The application therefore does not relate to a ‘civil dispute’ within the meaning of section 16 of the ACAT Act. The tribunal’s jurisdiction to hear and decide a ‘civil dispute’ is governed by Part 4 of the ACAT Act. A ‘civil dispute’ is defined in section 16(1) of the Act to mean a dispute in relation to which a ‘civil dispute’ ‘application’ may be made. Relevantly for present purposes, this includes a ‘damages application’, which means an application for damages for negligence or for any other tort except nuisance or trespass. The exception relating to nuisance and trespass may be explained because damages often are not an adequate remedy and the primary relief granted is an injunction to restrain the nuisance or against the continuation of the trespass.[46] Although the tribunal has, in relation to civil dispute applications, the same jurisdiction and powers as the Magistrates Court has under part 4.2 of the Magistrates Court Act 1930, including the power pursuant to section 258(1)(a) of the Act to grant equitable relief, and to give effect to any equitable defence, counterclaim or set-off, such powers are exercisable only where the tribunal has jurisdiction to hear and decide a civil dispute application.

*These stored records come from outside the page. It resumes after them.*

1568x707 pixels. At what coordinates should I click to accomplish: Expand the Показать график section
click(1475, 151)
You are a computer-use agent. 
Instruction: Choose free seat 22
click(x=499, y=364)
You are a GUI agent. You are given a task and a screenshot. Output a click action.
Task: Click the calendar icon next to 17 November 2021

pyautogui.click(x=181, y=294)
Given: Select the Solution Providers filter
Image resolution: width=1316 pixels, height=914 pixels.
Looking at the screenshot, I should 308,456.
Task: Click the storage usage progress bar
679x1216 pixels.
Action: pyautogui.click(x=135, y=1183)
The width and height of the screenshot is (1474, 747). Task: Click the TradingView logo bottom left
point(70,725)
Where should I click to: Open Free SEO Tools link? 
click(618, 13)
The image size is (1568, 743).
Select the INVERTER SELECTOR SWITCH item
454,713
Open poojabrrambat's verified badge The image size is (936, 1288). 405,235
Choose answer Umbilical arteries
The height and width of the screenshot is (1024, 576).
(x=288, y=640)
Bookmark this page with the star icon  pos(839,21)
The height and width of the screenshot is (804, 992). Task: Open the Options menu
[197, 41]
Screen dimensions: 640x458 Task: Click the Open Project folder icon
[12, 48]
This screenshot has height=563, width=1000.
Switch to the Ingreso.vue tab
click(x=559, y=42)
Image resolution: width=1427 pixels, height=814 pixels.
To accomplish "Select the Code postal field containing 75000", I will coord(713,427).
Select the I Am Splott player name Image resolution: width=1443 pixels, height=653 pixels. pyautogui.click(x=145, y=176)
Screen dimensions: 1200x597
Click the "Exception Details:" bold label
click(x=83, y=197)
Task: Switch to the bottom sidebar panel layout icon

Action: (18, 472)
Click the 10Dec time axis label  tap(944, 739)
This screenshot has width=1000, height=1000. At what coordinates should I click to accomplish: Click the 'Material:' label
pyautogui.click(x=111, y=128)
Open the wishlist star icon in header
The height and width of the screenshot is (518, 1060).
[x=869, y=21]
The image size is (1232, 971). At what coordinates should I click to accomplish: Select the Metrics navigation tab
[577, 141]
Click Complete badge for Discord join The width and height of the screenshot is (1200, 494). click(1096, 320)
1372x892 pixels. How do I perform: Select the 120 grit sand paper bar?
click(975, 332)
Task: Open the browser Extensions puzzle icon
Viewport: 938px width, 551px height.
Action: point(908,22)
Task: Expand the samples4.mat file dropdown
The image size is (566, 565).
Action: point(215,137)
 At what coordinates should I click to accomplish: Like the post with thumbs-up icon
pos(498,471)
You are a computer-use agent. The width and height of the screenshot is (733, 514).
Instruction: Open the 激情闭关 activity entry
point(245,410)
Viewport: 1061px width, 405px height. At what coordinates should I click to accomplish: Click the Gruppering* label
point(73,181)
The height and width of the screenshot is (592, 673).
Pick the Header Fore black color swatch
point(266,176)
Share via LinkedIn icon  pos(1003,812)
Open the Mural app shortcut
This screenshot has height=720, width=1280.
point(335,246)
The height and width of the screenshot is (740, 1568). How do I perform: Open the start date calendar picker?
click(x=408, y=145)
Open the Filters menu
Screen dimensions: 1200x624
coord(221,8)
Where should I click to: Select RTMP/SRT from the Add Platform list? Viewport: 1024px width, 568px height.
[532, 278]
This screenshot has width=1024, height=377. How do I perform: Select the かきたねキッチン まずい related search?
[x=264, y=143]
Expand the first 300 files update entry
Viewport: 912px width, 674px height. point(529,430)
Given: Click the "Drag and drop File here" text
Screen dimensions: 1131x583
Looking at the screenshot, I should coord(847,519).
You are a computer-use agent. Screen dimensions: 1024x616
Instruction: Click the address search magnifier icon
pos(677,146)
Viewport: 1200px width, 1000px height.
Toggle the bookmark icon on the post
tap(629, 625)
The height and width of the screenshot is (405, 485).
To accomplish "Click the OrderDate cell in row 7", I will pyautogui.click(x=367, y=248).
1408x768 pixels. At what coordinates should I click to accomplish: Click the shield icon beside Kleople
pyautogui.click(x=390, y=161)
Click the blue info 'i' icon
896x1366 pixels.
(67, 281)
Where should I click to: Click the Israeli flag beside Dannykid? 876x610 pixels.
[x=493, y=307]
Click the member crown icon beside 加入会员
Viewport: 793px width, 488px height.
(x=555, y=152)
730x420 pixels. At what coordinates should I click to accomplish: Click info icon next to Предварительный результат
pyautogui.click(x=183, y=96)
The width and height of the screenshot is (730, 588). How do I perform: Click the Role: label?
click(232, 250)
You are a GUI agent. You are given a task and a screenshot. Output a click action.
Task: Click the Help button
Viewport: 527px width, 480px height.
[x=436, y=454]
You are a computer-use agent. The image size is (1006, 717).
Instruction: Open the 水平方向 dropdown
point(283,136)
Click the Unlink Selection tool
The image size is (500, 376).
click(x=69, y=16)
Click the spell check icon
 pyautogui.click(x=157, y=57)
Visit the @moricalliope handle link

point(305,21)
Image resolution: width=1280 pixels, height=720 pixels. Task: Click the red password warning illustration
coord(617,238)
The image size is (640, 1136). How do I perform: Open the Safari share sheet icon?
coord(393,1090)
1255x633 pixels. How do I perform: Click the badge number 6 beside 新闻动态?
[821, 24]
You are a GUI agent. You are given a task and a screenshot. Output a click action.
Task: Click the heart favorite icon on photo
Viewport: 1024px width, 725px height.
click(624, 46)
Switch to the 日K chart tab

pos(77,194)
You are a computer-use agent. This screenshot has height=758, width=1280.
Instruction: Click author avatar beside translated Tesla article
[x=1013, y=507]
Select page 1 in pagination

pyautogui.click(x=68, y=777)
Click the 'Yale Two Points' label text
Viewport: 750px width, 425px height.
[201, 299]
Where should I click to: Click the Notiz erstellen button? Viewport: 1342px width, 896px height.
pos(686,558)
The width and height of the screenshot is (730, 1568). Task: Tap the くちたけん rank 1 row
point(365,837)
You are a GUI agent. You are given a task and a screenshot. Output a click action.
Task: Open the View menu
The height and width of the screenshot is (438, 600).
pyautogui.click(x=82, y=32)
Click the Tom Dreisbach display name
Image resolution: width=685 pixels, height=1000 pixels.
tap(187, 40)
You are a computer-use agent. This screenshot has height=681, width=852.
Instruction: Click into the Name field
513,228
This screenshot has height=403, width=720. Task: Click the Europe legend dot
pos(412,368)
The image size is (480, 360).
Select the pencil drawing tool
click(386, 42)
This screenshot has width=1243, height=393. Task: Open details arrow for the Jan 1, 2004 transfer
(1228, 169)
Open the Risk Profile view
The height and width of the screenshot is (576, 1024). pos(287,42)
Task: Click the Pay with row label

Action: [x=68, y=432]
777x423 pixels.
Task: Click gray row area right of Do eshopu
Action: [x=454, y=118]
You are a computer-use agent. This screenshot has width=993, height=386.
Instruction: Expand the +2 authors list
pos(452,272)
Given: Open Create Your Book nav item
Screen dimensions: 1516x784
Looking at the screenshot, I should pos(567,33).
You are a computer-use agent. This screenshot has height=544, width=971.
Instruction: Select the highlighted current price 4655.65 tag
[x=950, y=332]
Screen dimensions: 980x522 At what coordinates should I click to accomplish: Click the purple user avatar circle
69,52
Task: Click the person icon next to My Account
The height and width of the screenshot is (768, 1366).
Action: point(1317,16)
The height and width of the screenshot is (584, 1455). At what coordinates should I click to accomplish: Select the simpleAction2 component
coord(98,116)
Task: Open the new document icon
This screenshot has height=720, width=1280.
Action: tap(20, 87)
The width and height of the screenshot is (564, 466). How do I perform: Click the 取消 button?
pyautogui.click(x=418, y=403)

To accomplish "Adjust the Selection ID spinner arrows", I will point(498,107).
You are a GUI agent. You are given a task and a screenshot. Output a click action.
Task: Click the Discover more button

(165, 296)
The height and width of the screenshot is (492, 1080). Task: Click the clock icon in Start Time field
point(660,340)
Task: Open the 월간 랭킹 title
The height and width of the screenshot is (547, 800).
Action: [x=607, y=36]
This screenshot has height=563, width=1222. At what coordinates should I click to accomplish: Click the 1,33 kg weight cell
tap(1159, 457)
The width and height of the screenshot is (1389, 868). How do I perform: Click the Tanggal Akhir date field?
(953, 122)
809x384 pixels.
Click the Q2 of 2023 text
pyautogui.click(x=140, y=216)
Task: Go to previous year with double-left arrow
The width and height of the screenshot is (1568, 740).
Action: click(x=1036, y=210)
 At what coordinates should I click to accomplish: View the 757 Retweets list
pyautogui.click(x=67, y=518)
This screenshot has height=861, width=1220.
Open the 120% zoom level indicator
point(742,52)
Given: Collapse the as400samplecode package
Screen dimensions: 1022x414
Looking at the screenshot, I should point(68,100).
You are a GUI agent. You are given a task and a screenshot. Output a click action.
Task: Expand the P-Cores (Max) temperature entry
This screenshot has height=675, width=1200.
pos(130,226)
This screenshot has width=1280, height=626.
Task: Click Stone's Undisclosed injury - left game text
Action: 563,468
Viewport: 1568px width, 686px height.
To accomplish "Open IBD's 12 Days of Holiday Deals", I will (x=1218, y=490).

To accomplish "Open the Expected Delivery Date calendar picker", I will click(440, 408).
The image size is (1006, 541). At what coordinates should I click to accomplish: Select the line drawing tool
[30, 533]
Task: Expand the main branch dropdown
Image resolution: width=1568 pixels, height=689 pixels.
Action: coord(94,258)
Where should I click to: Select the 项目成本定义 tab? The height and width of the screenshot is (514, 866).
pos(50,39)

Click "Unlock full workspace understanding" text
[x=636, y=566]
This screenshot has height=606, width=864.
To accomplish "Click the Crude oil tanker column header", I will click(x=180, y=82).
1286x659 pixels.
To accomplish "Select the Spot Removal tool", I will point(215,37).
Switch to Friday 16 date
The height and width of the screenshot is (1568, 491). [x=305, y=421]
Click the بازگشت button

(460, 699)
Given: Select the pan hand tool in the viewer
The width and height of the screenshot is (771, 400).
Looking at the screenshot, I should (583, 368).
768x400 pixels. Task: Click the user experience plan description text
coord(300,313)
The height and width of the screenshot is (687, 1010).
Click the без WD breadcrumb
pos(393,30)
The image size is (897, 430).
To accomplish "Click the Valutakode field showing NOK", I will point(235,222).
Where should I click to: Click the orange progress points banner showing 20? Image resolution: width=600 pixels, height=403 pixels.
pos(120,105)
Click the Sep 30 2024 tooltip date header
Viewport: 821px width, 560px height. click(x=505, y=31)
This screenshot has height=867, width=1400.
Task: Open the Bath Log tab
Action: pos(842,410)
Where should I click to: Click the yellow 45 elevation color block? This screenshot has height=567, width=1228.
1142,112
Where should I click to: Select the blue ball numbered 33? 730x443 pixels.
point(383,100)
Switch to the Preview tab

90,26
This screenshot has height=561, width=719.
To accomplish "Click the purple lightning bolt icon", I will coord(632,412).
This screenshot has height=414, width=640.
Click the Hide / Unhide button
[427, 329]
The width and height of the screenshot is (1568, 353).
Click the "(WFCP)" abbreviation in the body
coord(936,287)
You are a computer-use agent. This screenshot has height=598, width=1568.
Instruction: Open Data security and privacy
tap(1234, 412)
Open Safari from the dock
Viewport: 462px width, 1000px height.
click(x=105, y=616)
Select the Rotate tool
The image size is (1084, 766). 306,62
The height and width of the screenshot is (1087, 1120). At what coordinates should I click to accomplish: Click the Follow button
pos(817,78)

[46] Although the question whether damages (even if only in a nominal amount) must be claimed for the tribunal to have jurisdiction in matters of that kind was left open by the Supreme Court in Campbell v Blackshaw [2018] ACTSC 39 at [25]–[28].
Once the true nature of the applicant’s rights is identified as an equitable chose in action to compel the due administration of the estate, it is apparent that the applicant does not have a reasonably arguable claim against the Public Trustee and Guardian for damages for negligence, and any remedy to which the applicant may be entitled may be sought only in a court of competent jurisdiction and not in the ACAT.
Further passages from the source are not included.